Svitlana Morenets
Is Russian Orthodoxy dying in Ukraine?
Ivano-Frankivsk has just become the first city in Ukraine to have no Russian Orthodox Church, amid a mass defection of churches away from the Moscow patriarchate and towards the breakaway Orthodox Church of Ukraine.
At the start of the invasion in February, almost two-thirds of Orthodox churches were still formally aligned with the Russian Orthodox Church whose leader – Patriarch Kirill – is a close ally of Putin. Until recently, the Russian Orthodox Church claimed dominion over Ukraine for centuries. The 2014 invasion of Crimea dampened its appeal. In 2019 a new Orthodox Church of Ukraine was recognised by Patriarch Bartholomew – the archbishop of Constantinople and the de facto leader of Orthodoxy. The church was set up to distinguish Kyiv from Moscow: in the words of Ukraine’s then-president, it would be ‘without Putin, without Kirill’ and instead with ‘God and Ukraine’.
Kirill, the leader of the Russian church, has refused to call Putin’s actions an ‘invasion’ (he calls it a ‘special military operation’), and said that Russia ‘has only defended its borders’. So 74 per cent of Ukrainians now support severing ties with the Russian church.
Before the war, many Orthodox Ukrainians couldn’t work out the difference between Kyiv and Moscow’s patriarchates. Doctrinally, there is none: their beliefs, dogmas, rituals and biblical interpretations are the same. The difference is political. Putin has close ties with the Russian Orthodox church and it has increasingly been used as his mouthpiece. To great effect: some 63 per cent of Russians identify as Orthodox, so the churches make a powerful network to spread his message. The Russian Orthodox church is now regarded as being as much a part of the regime as Gazprom and state television.
The defections are part of a general transformation of Ukrainian identity. One study found that the number of Ukrainians identifying as ‘citizens of Ukraine’ has jumped from 75 per cent to 98 per cent since August last year. The number identifying as ‘Europeans’ has significantly increased: from 27 per cent to 57 per cent.

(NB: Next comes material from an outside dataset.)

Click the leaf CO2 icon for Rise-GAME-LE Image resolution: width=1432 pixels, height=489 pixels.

The shift away from the Russian church doesn't all come from the people: the authorities are taking action too. Since the Russian invasion, some Russian Orthodox clergy have been punished for supporting Putin, like the abbot of a Dniprovskiy church who has been arrested for telling parishioners how to help the Russian armed forces.

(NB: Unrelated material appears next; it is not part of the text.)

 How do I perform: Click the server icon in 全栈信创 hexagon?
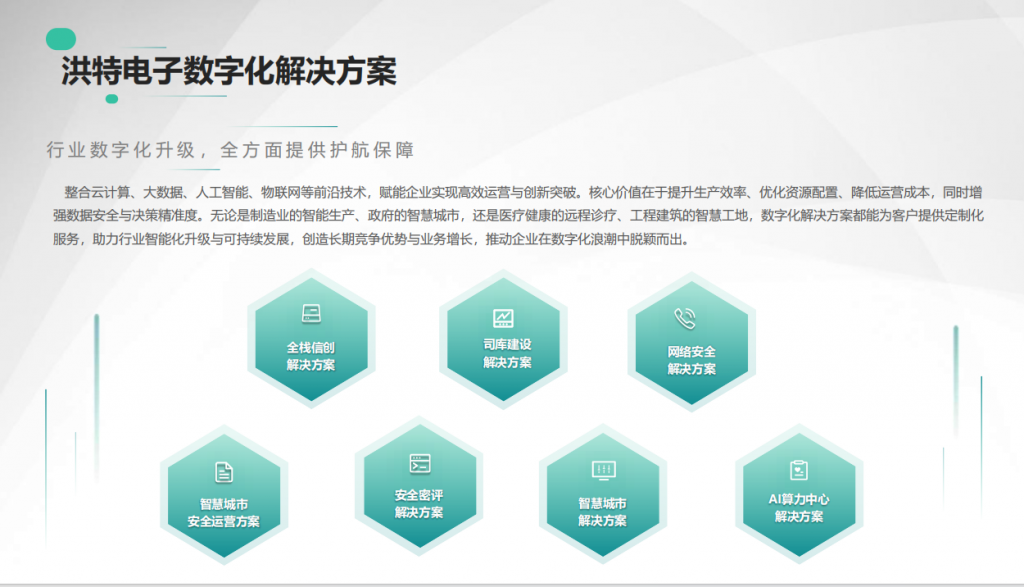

The fight for Ukrainian religious freedom looks to have been won in Ivano-Frankivsk, and it will continue elsewhere. Since the war broke out, more than 600 church communities of the Moscow patriarchate have already joined the Orthodox Church of Ukraine. The triumph of Ukraine’s church over Russia’s is another example of Ukraine rejecting the Kremlin and asserting its sovereignty: the exact opposite of what Putin wants.